A bucket filled with water weighing $ 20kg $ is raised from a well of depth $ 20m $ . If the linear density of the rope is $ 0.2 $ kilogram per meter. The amount of work done is:
(A) $ 4000J $
(B) $ 4040J $
(C) $ 4400J $
(D) $ 4200J $

Answer 1

Hint :To meet the need of the answer in the options use $ g = 10m{s^{ - 1}} $ . We have to calculate the work done for each meter depth. To reduce the addition and lengthy process try to use integral methods. While raising the bucket weight of bucket and rope will be added.

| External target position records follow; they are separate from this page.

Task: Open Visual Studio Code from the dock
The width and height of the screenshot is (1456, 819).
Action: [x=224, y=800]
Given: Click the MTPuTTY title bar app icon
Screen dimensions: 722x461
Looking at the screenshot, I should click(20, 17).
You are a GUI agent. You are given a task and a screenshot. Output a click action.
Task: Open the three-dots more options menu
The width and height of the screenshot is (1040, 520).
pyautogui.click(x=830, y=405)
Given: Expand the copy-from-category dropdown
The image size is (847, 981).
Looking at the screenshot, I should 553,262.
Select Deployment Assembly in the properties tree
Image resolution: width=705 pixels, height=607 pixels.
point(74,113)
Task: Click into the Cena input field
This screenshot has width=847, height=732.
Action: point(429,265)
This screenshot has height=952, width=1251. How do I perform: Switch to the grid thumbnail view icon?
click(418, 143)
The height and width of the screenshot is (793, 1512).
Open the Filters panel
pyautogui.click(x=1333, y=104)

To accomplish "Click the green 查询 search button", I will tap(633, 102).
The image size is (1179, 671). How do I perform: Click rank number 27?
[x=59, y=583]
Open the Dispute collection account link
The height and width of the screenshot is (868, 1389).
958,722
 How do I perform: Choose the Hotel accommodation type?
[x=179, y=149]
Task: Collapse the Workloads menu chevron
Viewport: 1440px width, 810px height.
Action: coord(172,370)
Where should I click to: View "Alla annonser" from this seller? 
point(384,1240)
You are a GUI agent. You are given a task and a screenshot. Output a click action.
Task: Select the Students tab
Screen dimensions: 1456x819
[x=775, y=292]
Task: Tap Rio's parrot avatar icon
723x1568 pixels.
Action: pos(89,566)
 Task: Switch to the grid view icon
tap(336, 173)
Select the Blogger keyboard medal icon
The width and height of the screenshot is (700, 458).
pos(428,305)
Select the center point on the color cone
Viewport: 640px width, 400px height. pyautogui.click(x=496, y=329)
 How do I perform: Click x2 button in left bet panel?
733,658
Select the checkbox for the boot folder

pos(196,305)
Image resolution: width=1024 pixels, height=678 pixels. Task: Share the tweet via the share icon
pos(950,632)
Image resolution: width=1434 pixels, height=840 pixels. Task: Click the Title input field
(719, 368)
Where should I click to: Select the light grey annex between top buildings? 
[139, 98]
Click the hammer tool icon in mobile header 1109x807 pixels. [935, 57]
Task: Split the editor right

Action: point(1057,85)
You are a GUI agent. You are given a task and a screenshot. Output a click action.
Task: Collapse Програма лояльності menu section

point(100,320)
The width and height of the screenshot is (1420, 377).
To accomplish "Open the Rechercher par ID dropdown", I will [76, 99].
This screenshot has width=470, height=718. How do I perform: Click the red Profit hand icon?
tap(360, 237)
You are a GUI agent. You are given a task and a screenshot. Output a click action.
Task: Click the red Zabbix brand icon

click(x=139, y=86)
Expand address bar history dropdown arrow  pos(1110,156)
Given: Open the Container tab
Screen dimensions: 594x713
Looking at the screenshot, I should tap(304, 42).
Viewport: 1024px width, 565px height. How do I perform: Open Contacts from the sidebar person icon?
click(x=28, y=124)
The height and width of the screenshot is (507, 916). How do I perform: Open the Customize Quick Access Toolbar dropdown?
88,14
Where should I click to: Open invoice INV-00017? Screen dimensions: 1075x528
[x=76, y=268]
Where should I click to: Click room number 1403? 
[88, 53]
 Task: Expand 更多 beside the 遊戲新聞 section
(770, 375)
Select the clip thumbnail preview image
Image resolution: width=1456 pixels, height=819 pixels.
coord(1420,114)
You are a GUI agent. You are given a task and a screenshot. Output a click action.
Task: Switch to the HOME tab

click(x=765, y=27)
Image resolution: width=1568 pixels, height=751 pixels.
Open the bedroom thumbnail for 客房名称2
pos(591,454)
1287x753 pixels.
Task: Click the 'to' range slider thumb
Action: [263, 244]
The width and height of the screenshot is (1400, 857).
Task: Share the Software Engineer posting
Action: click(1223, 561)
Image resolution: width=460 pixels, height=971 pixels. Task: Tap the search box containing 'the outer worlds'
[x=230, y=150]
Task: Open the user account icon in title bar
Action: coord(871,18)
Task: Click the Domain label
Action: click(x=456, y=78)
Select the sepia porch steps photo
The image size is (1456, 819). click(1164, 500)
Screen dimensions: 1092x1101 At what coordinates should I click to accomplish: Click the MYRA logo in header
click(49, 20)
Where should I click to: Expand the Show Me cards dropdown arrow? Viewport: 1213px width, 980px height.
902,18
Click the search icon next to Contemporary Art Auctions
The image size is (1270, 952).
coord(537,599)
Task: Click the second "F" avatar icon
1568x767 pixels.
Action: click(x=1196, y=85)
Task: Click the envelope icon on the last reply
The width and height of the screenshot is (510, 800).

Complete Step By Step Answer:
Given that the mass of the bucket filled with water is $ 20kg $ and the depth of the well is $ 20m $ .
Linear density of Rope is $ 0.2 $ $ kg{m^{ - 1}} $
 $ \therefore $ weight of rope of length $ l $ $ = 0.2l $
To find out overall work done in raising the bucket we have to calculate mass of the bucket and rope together
i.e. $ m = 20 + 0.2l $
If we say that the work done for raising the bucket from depth $ dl $ $ = dW = mg(dl) $
But we have been given the depth of well as $ 20m $
Therefore let us set the range of integral as $ l = 0m $ to $ l = 20m $ .
 $ \Rightarrow dW = mg(dl) $
Integrating both the sides in the set range of $ l $ , we get
 $ \Rightarrow W = \int\limits_0^{20} {mg(dl)} $
 $ = \int\limits_0^{20} {(20 + 0.2l)(10)dl} $
On solving this integral we get,
 $ W = 4400J $
Thus the work done in raising the the bucket from the well with the rope is $ 4400J $
The correct answer is option C.

Note :
The Work done is the amount of force required to move the object to the particular distance i.e. $ W = Fs $ . But if the work is variable with variable distance we have to add all the different works done until we reach the end, this process of adding is much lengthy so we have used the integral form of method to solve this question. It is easier to find work done at any length.